■ **WHAT IS BEING ASKED**
Faithfully repeat all of the records, as they are written below.

Stored data:
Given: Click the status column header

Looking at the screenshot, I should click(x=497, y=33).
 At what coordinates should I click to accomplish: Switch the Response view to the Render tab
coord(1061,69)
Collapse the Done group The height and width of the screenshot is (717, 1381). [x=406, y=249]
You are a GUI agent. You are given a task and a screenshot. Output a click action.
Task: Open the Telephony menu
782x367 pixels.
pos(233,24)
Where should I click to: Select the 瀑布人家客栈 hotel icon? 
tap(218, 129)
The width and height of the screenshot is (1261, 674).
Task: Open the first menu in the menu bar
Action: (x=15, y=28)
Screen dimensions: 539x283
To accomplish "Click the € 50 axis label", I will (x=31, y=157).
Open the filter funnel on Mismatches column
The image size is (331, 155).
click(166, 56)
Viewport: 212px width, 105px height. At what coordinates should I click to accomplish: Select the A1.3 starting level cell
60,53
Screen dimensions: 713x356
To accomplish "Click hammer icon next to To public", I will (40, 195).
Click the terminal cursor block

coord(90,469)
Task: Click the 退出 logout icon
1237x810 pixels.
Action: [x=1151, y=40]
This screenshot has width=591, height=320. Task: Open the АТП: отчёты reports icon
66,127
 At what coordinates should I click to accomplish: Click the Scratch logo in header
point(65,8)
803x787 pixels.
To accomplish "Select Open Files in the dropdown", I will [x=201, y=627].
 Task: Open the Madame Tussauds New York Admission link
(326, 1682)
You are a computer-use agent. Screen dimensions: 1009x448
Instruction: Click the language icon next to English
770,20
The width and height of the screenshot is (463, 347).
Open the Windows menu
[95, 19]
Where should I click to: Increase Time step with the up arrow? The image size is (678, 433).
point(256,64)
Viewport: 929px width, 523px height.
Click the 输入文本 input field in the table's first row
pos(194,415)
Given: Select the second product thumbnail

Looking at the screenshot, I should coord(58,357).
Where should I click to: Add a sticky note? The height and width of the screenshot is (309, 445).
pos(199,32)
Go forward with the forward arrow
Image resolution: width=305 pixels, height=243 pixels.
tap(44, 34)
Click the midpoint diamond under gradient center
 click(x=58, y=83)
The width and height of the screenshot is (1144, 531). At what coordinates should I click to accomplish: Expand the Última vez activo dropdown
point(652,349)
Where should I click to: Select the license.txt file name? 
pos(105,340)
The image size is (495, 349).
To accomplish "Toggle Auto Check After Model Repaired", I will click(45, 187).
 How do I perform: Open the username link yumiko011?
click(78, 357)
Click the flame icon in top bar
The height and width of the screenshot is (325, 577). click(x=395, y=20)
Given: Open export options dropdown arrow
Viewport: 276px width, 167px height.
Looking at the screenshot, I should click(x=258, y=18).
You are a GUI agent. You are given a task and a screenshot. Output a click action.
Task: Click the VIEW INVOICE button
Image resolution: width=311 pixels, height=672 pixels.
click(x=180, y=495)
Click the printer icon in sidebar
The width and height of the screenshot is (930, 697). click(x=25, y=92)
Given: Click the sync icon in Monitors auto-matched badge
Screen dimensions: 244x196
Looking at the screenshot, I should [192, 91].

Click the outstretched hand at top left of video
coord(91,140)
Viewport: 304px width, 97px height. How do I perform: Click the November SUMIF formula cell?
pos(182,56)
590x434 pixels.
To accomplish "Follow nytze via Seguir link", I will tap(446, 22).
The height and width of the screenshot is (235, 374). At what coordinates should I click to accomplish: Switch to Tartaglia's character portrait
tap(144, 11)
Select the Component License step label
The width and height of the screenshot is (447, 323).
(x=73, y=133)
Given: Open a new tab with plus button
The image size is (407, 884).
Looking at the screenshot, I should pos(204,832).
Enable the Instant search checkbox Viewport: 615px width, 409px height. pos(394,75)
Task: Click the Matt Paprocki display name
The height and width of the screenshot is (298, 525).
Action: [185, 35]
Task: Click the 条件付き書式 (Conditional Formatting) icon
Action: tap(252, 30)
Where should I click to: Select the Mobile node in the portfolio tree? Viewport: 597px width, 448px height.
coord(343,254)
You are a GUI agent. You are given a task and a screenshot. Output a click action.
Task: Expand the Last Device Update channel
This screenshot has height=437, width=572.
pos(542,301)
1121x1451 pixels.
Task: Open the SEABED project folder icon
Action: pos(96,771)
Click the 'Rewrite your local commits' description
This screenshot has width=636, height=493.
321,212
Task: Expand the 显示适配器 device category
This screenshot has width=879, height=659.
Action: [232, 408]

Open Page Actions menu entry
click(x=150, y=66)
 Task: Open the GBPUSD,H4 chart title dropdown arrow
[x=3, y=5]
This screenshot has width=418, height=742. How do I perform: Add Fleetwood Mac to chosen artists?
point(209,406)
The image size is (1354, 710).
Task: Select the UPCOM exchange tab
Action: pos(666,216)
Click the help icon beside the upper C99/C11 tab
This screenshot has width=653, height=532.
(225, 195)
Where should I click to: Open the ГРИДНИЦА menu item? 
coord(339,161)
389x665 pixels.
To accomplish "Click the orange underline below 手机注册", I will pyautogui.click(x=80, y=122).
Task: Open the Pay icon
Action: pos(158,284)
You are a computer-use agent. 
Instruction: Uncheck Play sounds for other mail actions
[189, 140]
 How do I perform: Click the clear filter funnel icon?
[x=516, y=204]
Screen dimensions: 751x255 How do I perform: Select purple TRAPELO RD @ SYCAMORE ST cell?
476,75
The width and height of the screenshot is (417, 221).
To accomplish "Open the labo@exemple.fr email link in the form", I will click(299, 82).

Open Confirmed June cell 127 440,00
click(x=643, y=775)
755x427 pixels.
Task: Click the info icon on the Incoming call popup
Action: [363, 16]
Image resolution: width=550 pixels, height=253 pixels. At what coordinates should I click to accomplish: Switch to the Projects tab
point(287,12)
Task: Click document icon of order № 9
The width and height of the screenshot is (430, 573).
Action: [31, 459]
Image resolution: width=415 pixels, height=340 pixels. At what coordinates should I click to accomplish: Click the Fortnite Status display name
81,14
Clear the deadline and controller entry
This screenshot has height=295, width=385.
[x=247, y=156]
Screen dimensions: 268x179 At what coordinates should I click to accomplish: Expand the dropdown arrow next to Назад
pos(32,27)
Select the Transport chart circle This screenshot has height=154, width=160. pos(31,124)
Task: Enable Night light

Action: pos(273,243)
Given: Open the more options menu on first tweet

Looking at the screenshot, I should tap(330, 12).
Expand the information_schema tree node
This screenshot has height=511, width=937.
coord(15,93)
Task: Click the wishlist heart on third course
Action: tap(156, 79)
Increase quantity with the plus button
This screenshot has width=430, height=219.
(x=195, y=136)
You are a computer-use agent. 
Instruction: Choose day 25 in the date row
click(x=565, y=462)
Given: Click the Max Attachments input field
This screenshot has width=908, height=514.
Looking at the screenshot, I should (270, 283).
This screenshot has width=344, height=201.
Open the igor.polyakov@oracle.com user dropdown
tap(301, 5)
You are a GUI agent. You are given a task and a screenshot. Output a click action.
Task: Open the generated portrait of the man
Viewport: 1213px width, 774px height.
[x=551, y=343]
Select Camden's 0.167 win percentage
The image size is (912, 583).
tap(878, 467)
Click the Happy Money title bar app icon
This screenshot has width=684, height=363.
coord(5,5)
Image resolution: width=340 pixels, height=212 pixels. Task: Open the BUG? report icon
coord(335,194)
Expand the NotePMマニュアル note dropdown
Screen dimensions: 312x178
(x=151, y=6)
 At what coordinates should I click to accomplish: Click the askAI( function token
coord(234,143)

■ **OUTPUT OF THE EXERCISE**
Given: Click the status column header

Looking at the screenshot, I should click(x=497, y=33).
 At what coordinates should I click to accomplish: Switch the Response view to the Render tab
coord(1061,69)
Collapse the Done group The height and width of the screenshot is (717, 1381). [x=406, y=249]
You are a GUI agent. You are given a task and a screenshot. Output a click action.
Task: Open the Telephony menu
782x367 pixels.
pos(233,24)
Where should I click to: Select the 瀑布人家客栈 hotel icon? 
tap(218, 129)
The width and height of the screenshot is (1261, 674).
Task: Open the first menu in the menu bar
Action: (x=15, y=28)
Screen dimensions: 539x283
To accomplish "Click the € 50 axis label", I will (x=31, y=157).
Open the filter funnel on Mismatches column
The image size is (331, 155).
click(166, 56)
Viewport: 212px width, 105px height. At what coordinates should I click to accomplish: Select the A1.3 starting level cell
60,53
Screen dimensions: 713x356
To accomplish "Click hammer icon next to To public", I will (40, 195).
Click the terminal cursor block

coord(90,469)
Task: Click the 退出 logout icon
1237x810 pixels.
Action: [x=1151, y=40]
This screenshot has width=591, height=320. Task: Open the АТП: отчёты reports icon
66,127
 At what coordinates should I click to accomplish: Click the Scratch logo in header
point(65,8)
803x787 pixels.
To accomplish "Select Open Files in the dropdown", I will [x=201, y=627].
 Task: Open the Madame Tussauds New York Admission link
(326, 1682)
You are a computer-use agent. Screen dimensions: 1009x448
Instruction: Click the language icon next to English
770,20
The width and height of the screenshot is (463, 347).
Open the Windows menu
[95, 19]
Where should I click to: Increase Time step with the up arrow? The image size is (678, 433).
point(256,64)
Viewport: 929px width, 523px height.
Click the 输入文本 input field in the table's first row
pos(194,415)
Given: Select the second product thumbnail

Looking at the screenshot, I should coord(58,357).
Where should I click to: Add a sticky note? The height and width of the screenshot is (309, 445).
pos(199,32)
Go forward with the forward arrow
Image resolution: width=305 pixels, height=243 pixels.
tap(44, 34)
Click the midpoint diamond under gradient center
 click(x=58, y=83)
The width and height of the screenshot is (1144, 531). At what coordinates should I click to accomplish: Expand the Última vez activo dropdown
point(652,349)
Where should I click to: Select the license.txt file name? 
pos(105,340)
The image size is (495, 349).
To accomplish "Toggle Auto Check After Model Repaired", I will click(45, 187).
 How do I perform: Open the username link yumiko011?
click(78, 357)
Click the flame icon in top bar
The height and width of the screenshot is (325, 577). click(x=395, y=20)
Given: Open export options dropdown arrow
Viewport: 276px width, 167px height.
Looking at the screenshot, I should click(x=258, y=18).
You are a GUI agent. You are given a task and a screenshot. Output a click action.
Task: Click the VIEW INVOICE button
Image resolution: width=311 pixels, height=672 pixels.
click(x=180, y=495)
Click the printer icon in sidebar
The width and height of the screenshot is (930, 697). click(x=25, y=92)
Given: Click the sync icon in Monitors auto-matched badge
Screen dimensions: 244x196
Looking at the screenshot, I should [192, 91].

Click the outstretched hand at top left of video
coord(91,140)
Viewport: 304px width, 97px height. How do I perform: Click the November SUMIF formula cell?
pos(182,56)
590x434 pixels.
To accomplish "Follow nytze via Seguir link", I will tap(446, 22).
The height and width of the screenshot is (235, 374). At what coordinates should I click to accomplish: Switch to Tartaglia's character portrait
tap(144, 11)
Select the Component License step label
The width and height of the screenshot is (447, 323).
(x=73, y=133)
Given: Open a new tab with plus button
The image size is (407, 884).
Looking at the screenshot, I should pos(204,832).
Enable the Instant search checkbox Viewport: 615px width, 409px height. pos(394,75)
Task: Click the Matt Paprocki display name
The height and width of the screenshot is (298, 525).
Action: [185, 35]
Task: Click the 条件付き書式 (Conditional Formatting) icon
Action: tap(252, 30)
Where should I click to: Select the Mobile node in the portfolio tree? Viewport: 597px width, 448px height.
coord(343,254)
You are a GUI agent. You are given a task and a screenshot. Output a click action.
Task: Expand the Last Device Update channel
This screenshot has height=437, width=572.
pos(542,301)
1121x1451 pixels.
Task: Open the SEABED project folder icon
Action: pos(96,771)
Click the 'Rewrite your local commits' description
This screenshot has width=636, height=493.
321,212
Task: Expand the 显示适配器 device category
This screenshot has width=879, height=659.
Action: [232, 408]

Open Page Actions menu entry
click(x=150, y=66)
 Task: Open the GBPUSD,H4 chart title dropdown arrow
[x=3, y=5]
This screenshot has width=418, height=742. How do I perform: Add Fleetwood Mac to chosen artists?
point(209,406)
The image size is (1354, 710).
Task: Select the UPCOM exchange tab
Action: pos(666,216)
Click the help icon beside the upper C99/C11 tab
This screenshot has width=653, height=532.
(225, 195)
Where should I click to: Open the ГРИДНИЦА menu item? 
coord(339,161)
389x665 pixels.
To accomplish "Click the orange underline below 手机注册", I will pyautogui.click(x=80, y=122).
Task: Open the Pay icon
Action: pos(158,284)
You are a computer-use agent. 
Instruction: Uncheck Play sounds for other mail actions
[189, 140]
 How do I perform: Click the clear filter funnel icon?
[x=516, y=204]
Screen dimensions: 751x255 How do I perform: Select purple TRAPELO RD @ SYCAMORE ST cell?
476,75
The width and height of the screenshot is (417, 221).
To accomplish "Open the labo@exemple.fr email link in the form", I will click(299, 82).

Open Confirmed June cell 127 440,00
click(x=643, y=775)
755x427 pixels.
Task: Click the info icon on the Incoming call popup
Action: [363, 16]
Image resolution: width=550 pixels, height=253 pixels. At what coordinates should I click to accomplish: Switch to the Projects tab
point(287,12)
Task: Click document icon of order № 9
The width and height of the screenshot is (430, 573).
Action: [31, 459]
Image resolution: width=415 pixels, height=340 pixels. At what coordinates should I click to accomplish: Click the Fortnite Status display name
81,14
Clear the deadline and controller entry
This screenshot has height=295, width=385.
[x=247, y=156]
Screen dimensions: 268x179 At what coordinates should I click to accomplish: Expand the dropdown arrow next to Назад
pos(32,27)
Select the Transport chart circle This screenshot has height=154, width=160. pos(31,124)
Task: Enable Night light

Action: pos(273,243)
Given: Open the more options menu on first tweet

Looking at the screenshot, I should tap(330, 12).
Expand the information_schema tree node
This screenshot has height=511, width=937.
coord(15,93)
Task: Click the wishlist heart on third course
Action: tap(156, 79)
Increase quantity with the plus button
This screenshot has width=430, height=219.
(x=195, y=136)
You are a computer-use agent. 
Instruction: Choose day 25 in the date row
click(x=565, y=462)
Given: Click the Max Attachments input field
This screenshot has width=908, height=514.
Looking at the screenshot, I should (270, 283).
This screenshot has width=344, height=201.
Open the igor.polyakov@oracle.com user dropdown
tap(301, 5)
You are a GUI agent. You are given a task and a screenshot. Output a click action.
Task: Open the generated portrait of the man
Viewport: 1213px width, 774px height.
[x=551, y=343]
Select Camden's 0.167 win percentage
The image size is (912, 583).
tap(878, 467)
Click the Happy Money title bar app icon
This screenshot has width=684, height=363.
coord(5,5)
Image resolution: width=340 pixels, height=212 pixels. Task: Open the BUG? report icon
coord(335,194)
Expand the NotePMマニュアル note dropdown
Screen dimensions: 312x178
(x=151, y=6)
 At what coordinates should I click to accomplish: Click the askAI( function token
coord(234,143)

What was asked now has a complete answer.